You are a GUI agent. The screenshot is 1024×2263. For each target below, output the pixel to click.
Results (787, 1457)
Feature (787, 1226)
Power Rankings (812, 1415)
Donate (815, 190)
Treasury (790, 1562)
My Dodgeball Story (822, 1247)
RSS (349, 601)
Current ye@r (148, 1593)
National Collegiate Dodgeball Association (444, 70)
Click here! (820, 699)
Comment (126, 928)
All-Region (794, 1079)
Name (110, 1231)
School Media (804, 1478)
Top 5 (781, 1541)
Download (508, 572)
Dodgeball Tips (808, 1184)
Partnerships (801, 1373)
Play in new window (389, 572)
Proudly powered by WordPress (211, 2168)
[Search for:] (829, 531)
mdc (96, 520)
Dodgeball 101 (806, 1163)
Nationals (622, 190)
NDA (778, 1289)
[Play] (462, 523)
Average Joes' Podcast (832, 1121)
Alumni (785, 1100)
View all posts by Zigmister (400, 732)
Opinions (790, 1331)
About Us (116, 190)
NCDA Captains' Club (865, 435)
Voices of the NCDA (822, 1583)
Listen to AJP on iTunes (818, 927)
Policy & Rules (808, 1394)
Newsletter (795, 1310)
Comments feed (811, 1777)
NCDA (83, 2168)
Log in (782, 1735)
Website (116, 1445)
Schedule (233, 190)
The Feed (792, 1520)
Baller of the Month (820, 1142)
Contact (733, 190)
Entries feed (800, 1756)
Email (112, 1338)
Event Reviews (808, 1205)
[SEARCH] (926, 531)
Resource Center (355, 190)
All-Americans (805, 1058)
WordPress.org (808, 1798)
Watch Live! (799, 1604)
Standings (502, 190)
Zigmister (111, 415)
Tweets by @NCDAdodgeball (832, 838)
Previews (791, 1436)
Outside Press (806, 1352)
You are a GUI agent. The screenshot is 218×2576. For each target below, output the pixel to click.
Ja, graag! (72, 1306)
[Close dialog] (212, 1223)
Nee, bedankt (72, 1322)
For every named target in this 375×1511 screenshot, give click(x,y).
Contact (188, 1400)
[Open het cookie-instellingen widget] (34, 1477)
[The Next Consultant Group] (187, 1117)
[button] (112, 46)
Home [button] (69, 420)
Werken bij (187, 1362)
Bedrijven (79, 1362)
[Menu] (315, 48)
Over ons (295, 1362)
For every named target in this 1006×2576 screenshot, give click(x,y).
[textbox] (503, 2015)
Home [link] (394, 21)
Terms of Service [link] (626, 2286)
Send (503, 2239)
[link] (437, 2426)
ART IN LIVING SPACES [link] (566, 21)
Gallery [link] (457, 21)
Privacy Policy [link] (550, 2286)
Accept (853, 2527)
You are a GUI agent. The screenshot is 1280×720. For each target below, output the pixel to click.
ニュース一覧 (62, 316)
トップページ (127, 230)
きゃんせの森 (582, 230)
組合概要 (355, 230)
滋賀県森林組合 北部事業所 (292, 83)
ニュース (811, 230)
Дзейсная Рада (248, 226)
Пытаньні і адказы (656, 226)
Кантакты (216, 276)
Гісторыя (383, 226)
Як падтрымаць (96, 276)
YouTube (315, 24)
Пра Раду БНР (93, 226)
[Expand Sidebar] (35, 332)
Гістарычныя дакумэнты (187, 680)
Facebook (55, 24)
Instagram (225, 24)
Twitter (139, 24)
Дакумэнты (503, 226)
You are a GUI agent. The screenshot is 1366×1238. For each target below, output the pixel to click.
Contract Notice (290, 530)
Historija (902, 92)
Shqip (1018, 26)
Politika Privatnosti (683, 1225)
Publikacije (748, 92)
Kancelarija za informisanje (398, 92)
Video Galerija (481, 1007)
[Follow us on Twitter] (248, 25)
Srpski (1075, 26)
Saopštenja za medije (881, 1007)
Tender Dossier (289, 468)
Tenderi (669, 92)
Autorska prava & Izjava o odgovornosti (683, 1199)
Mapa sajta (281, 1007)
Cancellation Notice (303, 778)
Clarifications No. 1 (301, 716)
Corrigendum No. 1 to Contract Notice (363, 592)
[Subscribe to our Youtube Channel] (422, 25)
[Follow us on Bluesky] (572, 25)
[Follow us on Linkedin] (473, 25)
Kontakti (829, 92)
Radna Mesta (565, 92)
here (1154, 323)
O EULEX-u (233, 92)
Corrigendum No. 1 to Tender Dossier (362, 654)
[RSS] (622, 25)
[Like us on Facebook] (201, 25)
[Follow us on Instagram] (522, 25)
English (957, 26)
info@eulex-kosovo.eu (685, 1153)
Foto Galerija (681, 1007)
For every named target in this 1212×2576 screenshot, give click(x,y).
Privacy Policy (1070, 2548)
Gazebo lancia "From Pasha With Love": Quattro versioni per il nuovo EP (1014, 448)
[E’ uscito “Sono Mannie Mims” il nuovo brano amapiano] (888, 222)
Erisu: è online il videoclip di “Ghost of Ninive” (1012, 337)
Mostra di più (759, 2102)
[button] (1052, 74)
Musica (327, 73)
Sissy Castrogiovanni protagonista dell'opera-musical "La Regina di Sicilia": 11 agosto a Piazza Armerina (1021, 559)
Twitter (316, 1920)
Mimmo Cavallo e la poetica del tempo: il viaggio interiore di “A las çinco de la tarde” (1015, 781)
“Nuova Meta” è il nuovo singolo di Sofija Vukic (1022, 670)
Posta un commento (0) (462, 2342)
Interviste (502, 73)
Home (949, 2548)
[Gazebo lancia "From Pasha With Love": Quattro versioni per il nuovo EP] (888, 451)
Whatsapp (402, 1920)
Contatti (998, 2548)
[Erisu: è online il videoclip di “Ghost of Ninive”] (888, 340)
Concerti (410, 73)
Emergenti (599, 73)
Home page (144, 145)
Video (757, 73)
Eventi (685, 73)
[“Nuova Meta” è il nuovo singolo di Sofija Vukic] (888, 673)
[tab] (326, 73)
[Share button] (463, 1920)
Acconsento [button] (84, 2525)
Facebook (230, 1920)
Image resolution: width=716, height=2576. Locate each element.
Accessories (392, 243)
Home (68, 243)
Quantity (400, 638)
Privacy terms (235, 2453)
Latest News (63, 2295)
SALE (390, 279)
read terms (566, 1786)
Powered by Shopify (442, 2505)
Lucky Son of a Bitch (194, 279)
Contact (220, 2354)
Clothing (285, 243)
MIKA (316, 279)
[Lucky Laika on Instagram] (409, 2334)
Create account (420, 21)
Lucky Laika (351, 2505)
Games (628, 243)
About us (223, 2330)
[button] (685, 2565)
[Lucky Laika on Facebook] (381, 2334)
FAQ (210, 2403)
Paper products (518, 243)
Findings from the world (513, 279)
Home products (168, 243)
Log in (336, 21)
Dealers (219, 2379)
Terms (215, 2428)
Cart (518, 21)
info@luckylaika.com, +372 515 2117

**TASK ITEM**:
Give all of the lines above again, exactly as they are.

**TASK SOLUTION**:
You are a GUI agent. The screenshot is 1024×2263. For each target below, output the pixel to click.
Results (787, 1457)
Feature (787, 1226)
Power Rankings (812, 1415)
Donate (815, 190)
Treasury (790, 1562)
My Dodgeball Story (822, 1247)
RSS (349, 601)
Current ye@r (148, 1593)
National Collegiate Dodgeball Association (444, 70)
Click here! (820, 699)
Comment (126, 928)
All-Region (794, 1079)
Name (110, 1231)
School Media (804, 1478)
Top 5 (781, 1541)
Download (508, 572)
Dodgeball Tips (808, 1184)
Partnerships (801, 1373)
Play in new window (389, 572)
Proudly powered by WordPress (211, 2168)
[Search for:] (829, 531)
mdc (96, 520)
Dodgeball 101 (806, 1163)
Nationals (622, 190)
NDA (778, 1289)
[Play] (462, 523)
Average Joes' Podcast (832, 1121)
Alumni (785, 1100)
View all posts by Zigmister (400, 732)
Opinions (790, 1331)
About Us (116, 190)
NCDA Captains' Club (865, 435)
Voices of the NCDA (822, 1583)
Listen to AJP on iTunes (818, 927)
Policy & Rules (808, 1394)
Newsletter (795, 1310)
Comments feed (811, 1777)
NCDA (83, 2168)
Log in (782, 1735)
Website (116, 1445)
Schedule (233, 190)
The Feed (792, 1520)
Baller of the Month (820, 1142)
Contact (733, 190)
Entries feed (800, 1756)
Email (112, 1338)
Event Reviews (808, 1205)
[SEARCH] (926, 531)
Resource Center (355, 190)
All-Americans (805, 1058)
WordPress.org (808, 1798)
Watch Live! (799, 1604)
Standings (502, 190)
Zigmister (111, 415)
Tweets by @NCDAdodgeball (832, 838)
Previews (791, 1436)
Outside Press (806, 1352)
You are a GUI agent. The screenshot is 218×2576. For each target below, output the pixel to click.
Ja, graag! (72, 1306)
[Close dialog] (212, 1223)
Nee, bedankt (72, 1322)
For every named target in this 375×1511 screenshot, give click(x,y).
Contact (188, 1400)
[Open het cookie-instellingen widget] (34, 1477)
[The Next Consultant Group] (187, 1117)
[button] (112, 46)
Home [button] (69, 420)
Werken bij (187, 1362)
Bedrijven (79, 1362)
[Menu] (315, 48)
Over ons (295, 1362)
For every named target in this 1006×2576 screenshot, give click(x,y).
[textbox] (503, 2015)
Home [link] (394, 21)
Terms of Service [link] (626, 2286)
Send (503, 2239)
[link] (437, 2426)
ART IN LIVING SPACES [link] (566, 21)
Gallery [link] (457, 21)
Privacy Policy [link] (550, 2286)
Accept (853, 2527)
You are a GUI agent. The screenshot is 1280×720. For each target below, output the pixel to click.
ニュース一覧 (62, 316)
トップページ (127, 230)
きゃんせの森 (582, 230)
組合概要 (355, 230)
滋賀県森林組合 北部事業所 (292, 83)
ニュース (811, 230)
Дзейсная Рада (248, 226)
Пытаньні і адказы (656, 226)
Кантакты (216, 276)
Гісторыя (383, 226)
Як падтрымаць (96, 276)
YouTube (315, 24)
Пра Раду БНР (93, 226)
[Expand Sidebar] (35, 332)
Гістарычныя дакумэнты (187, 680)
Facebook (55, 24)
Instagram (225, 24)
Twitter (139, 24)
Дакумэнты (503, 226)
You are a GUI agent. The screenshot is 1366×1238. For each target below, output the pixel to click.
Contract Notice (290, 530)
Historija (902, 92)
Shqip (1018, 26)
Politika Privatnosti (683, 1225)
Publikacije (748, 92)
Kancelarija za informisanje (398, 92)
Video Galerija (481, 1007)
[Follow us on Twitter] (248, 25)
Srpski (1075, 26)
Saopštenja za medije (881, 1007)
Tender Dossier (289, 468)
Tenderi (669, 92)
Autorska prava & Izjava o odgovornosti (683, 1199)
Mapa sajta (281, 1007)
Cancellation Notice (303, 778)
Clarifications No. 1 (301, 716)
Corrigendum No. 1 to Contract Notice (363, 592)
[Subscribe to our Youtube Channel] (422, 25)
[Follow us on Bluesky] (572, 25)
[Follow us on Linkedin] (473, 25)
Kontakti (829, 92)
Radna Mesta (565, 92)
here (1154, 323)
O EULEX-u (233, 92)
Corrigendum No. 1 to Tender Dossier (362, 654)
[RSS] (622, 25)
[Like us on Facebook] (201, 25)
[Follow us on Instagram] (522, 25)
English (957, 26)
info@eulex-kosovo.eu (685, 1153)
Foto Galerija (681, 1007)
For every named target in this 1212×2576 screenshot, give click(x,y).
Privacy Policy (1070, 2548)
Gazebo lancia "From Pasha With Love": Quattro versioni per il nuovo EP (1014, 448)
[E’ uscito “Sono Mannie Mims” il nuovo brano amapiano] (888, 222)
Erisu: è online il videoclip di “Ghost of Ninive” (1012, 337)
Mostra di più (759, 2102)
[button] (1052, 74)
Musica (327, 73)
Sissy Castrogiovanni protagonista dell'opera-musical "La Regina di Sicilia": 11 agosto a Piazza Armerina (1021, 559)
Twitter (316, 1920)
Mimmo Cavallo e la poetica del tempo: il viaggio interiore di “A las çinco de la tarde” (1015, 781)
“Nuova Meta” è il nuovo singolo di Sofija Vukic (1022, 670)
Posta un commento (0) (462, 2342)
Interviste (502, 73)
Home (949, 2548)
[Gazebo lancia "From Pasha With Love": Quattro versioni per il nuovo EP] (888, 451)
Whatsapp (402, 1920)
Contatti (998, 2548)
[Erisu: è online il videoclip di “Ghost of Ninive”] (888, 340)
Concerti (410, 73)
Emergenti (599, 73)
Home page (144, 145)
Video (757, 73)
Eventi (685, 73)
[“Nuova Meta” è il nuovo singolo di Sofija Vukic] (888, 673)
[tab] (326, 73)
[Share button] (463, 1920)
Acconsento [button] (84, 2525)
Facebook (230, 1920)
Image resolution: width=716, height=2576. Locate each element.
Accessories (392, 243)
Home (68, 243)
Quantity (400, 638)
Privacy terms (235, 2453)
Latest News (63, 2295)
SALE (390, 279)
read terms (566, 1786)
Powered by Shopify (442, 2505)
Lucky Son of a Bitch (194, 279)
Contact (220, 2354)
Clothing (285, 243)
MIKA (316, 279)
[Lucky Laika on Instagram] (409, 2334)
Create account (420, 21)
Lucky Laika (351, 2505)
Games (628, 243)
About us (223, 2330)
[button] (685, 2565)
[Lucky Laika on Facebook] (381, 2334)
FAQ (210, 2403)
Paper products (518, 243)
Findings from the world (513, 279)
Home products (168, 243)
Log in (336, 21)
Dealers (219, 2379)
Terms (215, 2428)
Cart (518, 21)
info@luckylaika.com, +372 515 2117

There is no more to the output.